Indeed, for the first time Australia Post has achieved gender parity in pay, improving from a difference of 1.4% reported in 2016.
Moreover, women now account for 37.5% of all management staff, as Australia Post now has a female CEO, CFO, deputy chair and company secretary.
Acting managing director and group CEO of Australia Post, Christine Corbett, said this is the result of targeted programs addressing pay equity and nurturing talent.
"Australia Post is one of the largest employers in the country, so we are extremely pleased to report that we have reached an average zero per cent pay gap - which underlines our position as a leader when it comes to diversity and inclusion,” said Corbett.
She added that over the last seven and a half years Australia Post have focused on improving the representation of women across all levels of leadership and addressing unconscious bias.
“This culminated in October 2015 when we launched our landmark Gender Action Plan to focus and fast-track professional development,” she said.
“Since then, we have seen a concerted effort across the board to recognise and champion our female workers.
“In the last 12 months, over 400 women have participated in our career development programs, which has been instrumental in identifying and nurturing talent.”
Managing director& group CEO Christine Holgate will be joining the Board at the end of the month, meaning five of the nine directors are now female including the Deputy Chair Holly Kramer.

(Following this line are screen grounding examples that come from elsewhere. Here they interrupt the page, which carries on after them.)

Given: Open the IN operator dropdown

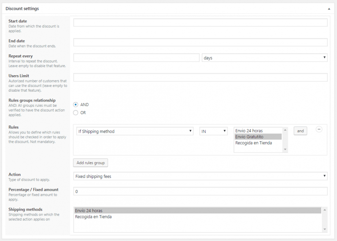Looking at the screenshot, I should (x=213, y=131).
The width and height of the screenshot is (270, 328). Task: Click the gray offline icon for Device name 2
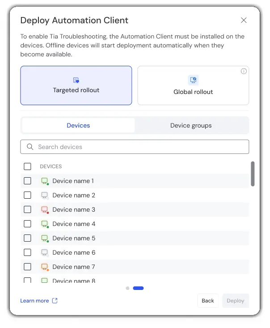click(x=45, y=196)
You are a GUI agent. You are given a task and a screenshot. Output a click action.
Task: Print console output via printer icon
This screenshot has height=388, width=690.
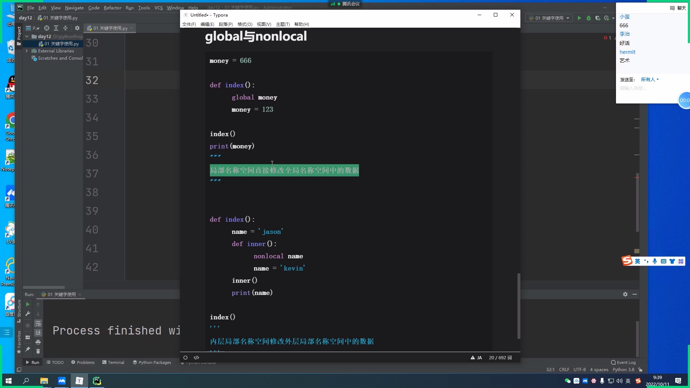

Analysing the pay and roles of over 34,000 staff, Australia Post reported that from June 30, 2016 to June 30, 2017, women now account for:
- 44.4% of all Board members, up from 33.3% including Australia Post's Deputy Chair Holly Kramer
- 37.5% of all management staff, up from 36.4%
- 17.7% of all delivery managers, up from 14.4%
- 53.6% of all postal managers, up from 51%
- 37.7% of executives, up from 35.4%
HRD recently reported that one initiative Australia Post developed is called ‘Our Women in Transport’, which began after the organisation spoke with their drivers as part of their EVP research.
“In the transport industry we know that there is really low female representation,” said Quila Israelson, marketing manager, employer branding at Australia Post.

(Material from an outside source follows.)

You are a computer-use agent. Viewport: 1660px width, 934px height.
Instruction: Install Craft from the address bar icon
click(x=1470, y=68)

“At Australia Post, we wanted to make sure that diversity is something that we think of in every facet of the business given that we want to represent our customer base internally.”

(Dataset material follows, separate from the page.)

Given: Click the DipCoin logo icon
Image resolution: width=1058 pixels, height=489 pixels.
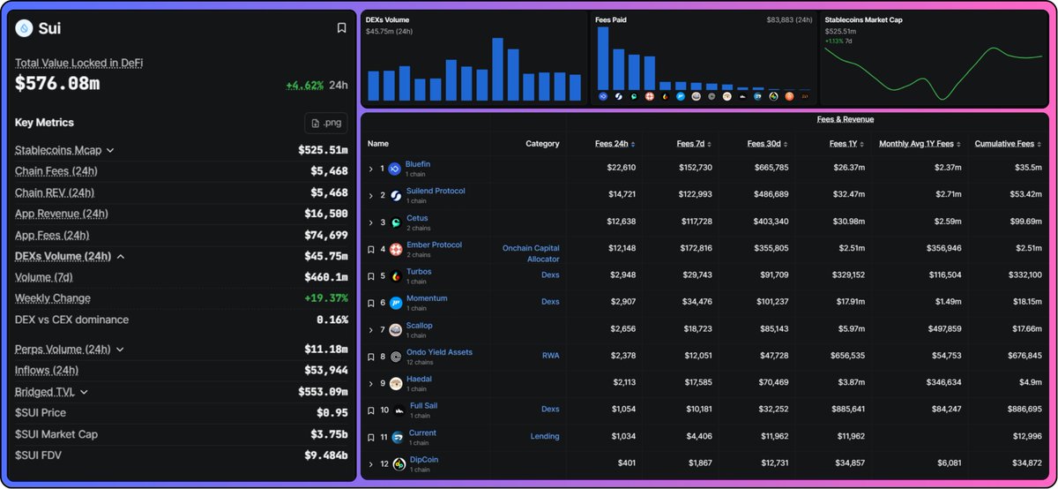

"We met with women across Victoria that range in age, tenure, experiences at the company and role type within the transport division," she said.
"We asked them what their experiences have been like and what initially attracted them to work at Australia Post.
"We never asked them questions related to the EVP but they all touched on those key points of feeling safe and secure, having a wonderful community, and what it means to be a woman in this industry."